Bogner beginnt seinen "Waffen-Zyklus"
und zeichnet in historischer Chronologie vom Faustkeil über Pfeil und
Bogen bis zum Abschluss der Serie, eine Zeichnung der "Walther PPK"
seines Schwiegervaters. Dieser ließ sich von Bogner überreden, ihm die
geladene Waffe für ein paar Tage zu überlassen. Als Niederer kurz darauf
in einer öffentlichen Rundfunksendung über Bogners Arbeiten ein
vernichtendes Urteil fällt und ihm unterstellt, lediglich seine eigene
Oberflächlichkeit zur Schau zu stellen, setzen sich diese Sätze in
Bogner fest. Er stürzt in einen tiefen Abgrund und trifft eine
folgenschwere Entscheidung ...
Parallel dazu erzählt Platzgumer die Geschichte der Studentin Nicola,
die auf der Heimreise von Innsbruck in ihren Heimatort in Vorarlberg
alkoholisiert einen Unfall mit Fahrerflucht verursacht. Mithilfe ihrer
Mutter versucht sie, sich ihrer Verantwortung zu entziehen. Ihre Mutter
setzt alles daran, den Unfall zu vertuschen und ihre Tochter zu
unterstützen. Doch als das Unfallopfer im Krankenhaus
stirbt, gerät Nicolas Welt sowie jene Bogners völlig aus den Fugen. Am
Ende des Romans bleibt es dem Leser überlassen, die Antwort auf die
philosophische Frage, wen letztlich die Schuld
am Tod des Kunstkritikers trifft, individuell für sich zu beantworten.

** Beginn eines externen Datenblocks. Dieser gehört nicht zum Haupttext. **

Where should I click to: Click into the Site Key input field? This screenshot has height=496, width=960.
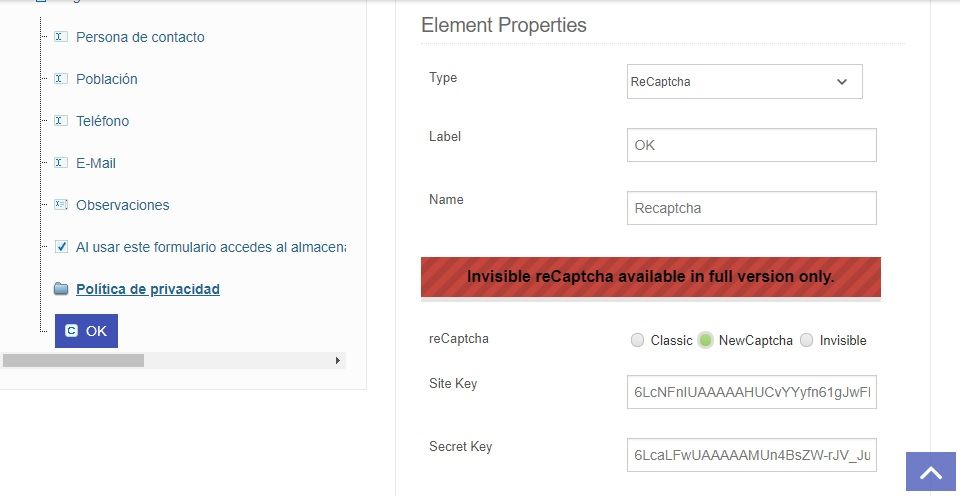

In Platzgumers Roman laufen mehrere Handlungsstränge parallel, erst
gegen Ende der Lektüre erkennt der Leser, wie diese miteinander verwoben
sind. Der Autor liefert mit "Bogners Abgang" einen interessanten Roman
in klarer Sprache, der in zügigem Erzähltempo verfasst und nicht zuletzt
aufgrund der geringen Seitenanzahl durchaus in einem Zug zu lesen ist.

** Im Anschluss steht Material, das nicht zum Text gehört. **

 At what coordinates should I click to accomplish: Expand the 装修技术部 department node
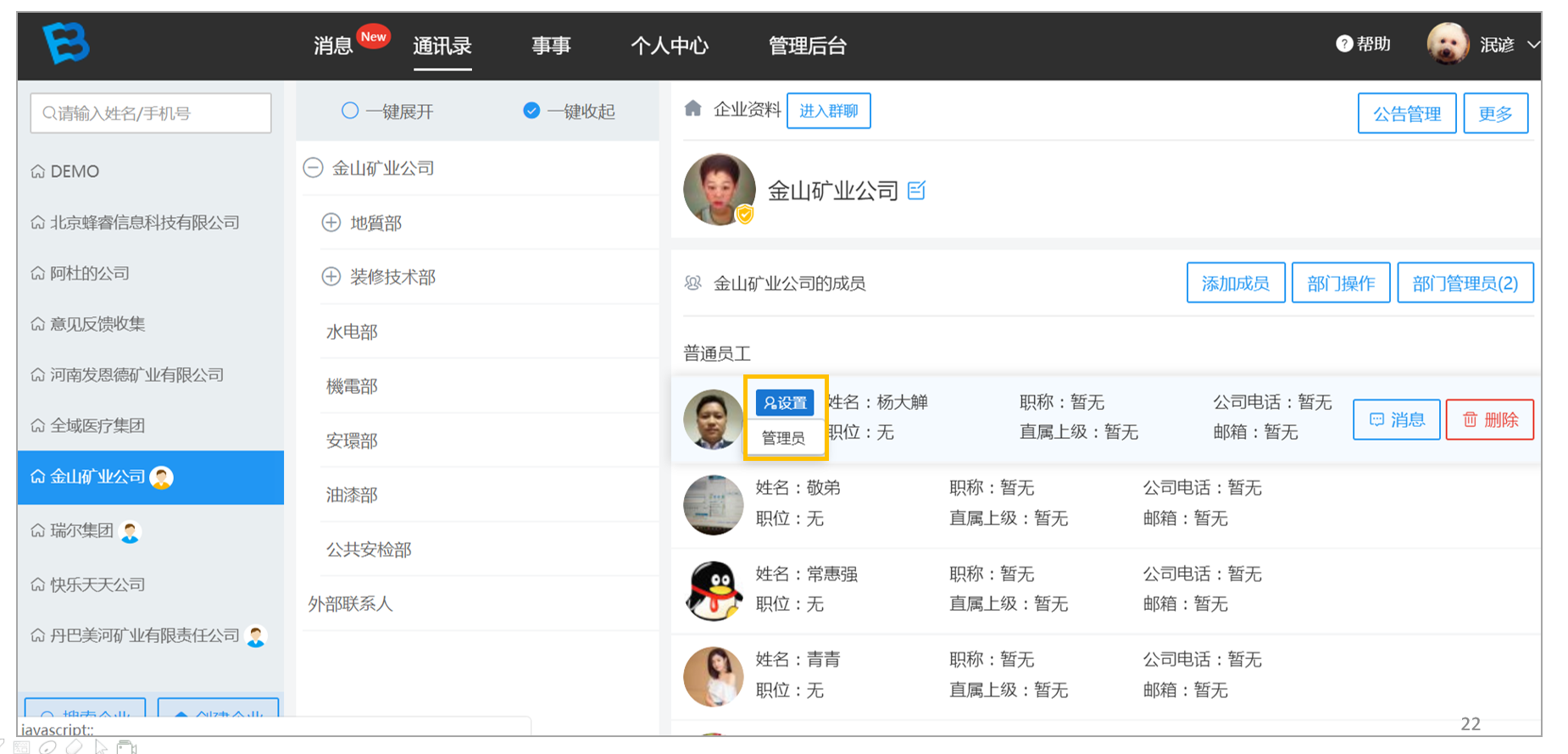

Die Spannung bleibt bis zum Schluss aufrecht, das Philosophieren über
die Frage von Schuld und Unrecht kann den Leser auch nach dem Ende der
Lektüre noch lange beschäftigen.
(Alexandra Gölly-Liebich; 03/2021)
Hans
Platzgumer: "Bogners Abgang"
Zsolnay, 2021. 141 Seiten.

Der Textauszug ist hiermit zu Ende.